If you are wondering whether you will get the benefit of buying f/1.4 lens over a f/1.8 lens, just remember that the f/1.4 lens is about 60% faster than f/1.8 at its widest aperture setting. With this information, you can decide if the additional speed will justify the additional cost. The bokeh is nicer as well in f/1.4 lens but I think speed is usually the main factor in deciding whether to get the more expensive f/1.4 lens.
Here are the summary of pros and cons for this Nikon 35mm f/1.8G AF-S lens:
1. AF-S AF-S AF-S (very fast focus, internal focus, and very silent)
2. M/A mode (manual focus override available on autofocus mode)
3. Very fast lens (f/1.8)
4. Very sharp pictures
5. Great for sport/action photography (though you might need more zoom)
6. Great for indoor and low light situation
7. Great for portrait
8. Bokeh is almost as good as many expensive Nikon tele-lens
9. Perfect for low light with no-flash event. However, also check out the following lens for low light photography: 17-35mm f/2.8, 24-70 f/2.8, 17-55mm f/2.8, 28-70mm f/2.8 or the the 50mm nikon prime lenses.
9. Great focal length (35mm). About 50mm equivalent which is a normal lens (If you need more zoom, you can get the Nikon 50mm or 85mm prime lens or 70-200mm f/2.8 VR lens).
10. Did I already mention very fast and very silent focus? :)
1. Being prime lens, you need to move your feet a lot to adjust/compose
2. Being a G lens (no aperture ring available), this lens will not work on manual focus camera where you need to set the aperture from the lens)
3. No VR. As VR will be useful for taking handheld shots on low light (especially if the object is somewhat static or if the photographer doesn't have steady hands when taking photograph)
4. Not designed for full frame cameras (FX or Film) where there will be siginificant light fall-off.

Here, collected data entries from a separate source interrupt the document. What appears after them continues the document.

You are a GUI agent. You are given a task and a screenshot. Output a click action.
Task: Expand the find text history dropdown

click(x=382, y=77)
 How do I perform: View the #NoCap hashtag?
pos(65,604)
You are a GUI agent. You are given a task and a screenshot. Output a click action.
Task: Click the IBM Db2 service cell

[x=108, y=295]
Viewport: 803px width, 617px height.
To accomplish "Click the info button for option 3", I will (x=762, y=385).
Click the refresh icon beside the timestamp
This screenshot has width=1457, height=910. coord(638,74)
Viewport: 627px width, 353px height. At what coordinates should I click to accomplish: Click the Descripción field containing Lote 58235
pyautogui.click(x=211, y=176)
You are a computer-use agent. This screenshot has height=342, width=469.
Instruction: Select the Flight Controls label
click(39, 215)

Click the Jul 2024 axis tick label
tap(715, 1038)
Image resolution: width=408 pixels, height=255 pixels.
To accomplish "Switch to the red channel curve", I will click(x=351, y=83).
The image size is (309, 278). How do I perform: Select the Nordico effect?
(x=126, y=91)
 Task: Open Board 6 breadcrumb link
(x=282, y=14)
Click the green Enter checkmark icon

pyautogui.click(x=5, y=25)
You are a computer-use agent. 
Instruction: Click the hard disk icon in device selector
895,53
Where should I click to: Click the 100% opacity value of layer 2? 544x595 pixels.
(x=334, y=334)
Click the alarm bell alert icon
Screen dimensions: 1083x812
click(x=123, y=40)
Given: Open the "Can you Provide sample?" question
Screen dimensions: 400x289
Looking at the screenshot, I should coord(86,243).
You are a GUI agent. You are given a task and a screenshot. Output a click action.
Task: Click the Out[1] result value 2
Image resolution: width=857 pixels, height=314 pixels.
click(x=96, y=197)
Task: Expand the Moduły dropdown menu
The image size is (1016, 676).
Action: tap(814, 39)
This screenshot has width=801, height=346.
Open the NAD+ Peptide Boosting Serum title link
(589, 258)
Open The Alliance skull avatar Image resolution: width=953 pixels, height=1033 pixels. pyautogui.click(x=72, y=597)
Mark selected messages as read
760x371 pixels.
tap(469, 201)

Bottom line: This lens is so versatile that I think everyone should own this lens in addition to all the lenses that they already have (even if they alredy have the 50mm prime lens). Being a very fast lens, it will allow people to take action shot in low light that otherwise wouldn't be able to be do. And now, with AF-S, there is nothing to dislike about this lens (though in my opinion, this lens might attract even more interest if it has a VR feature).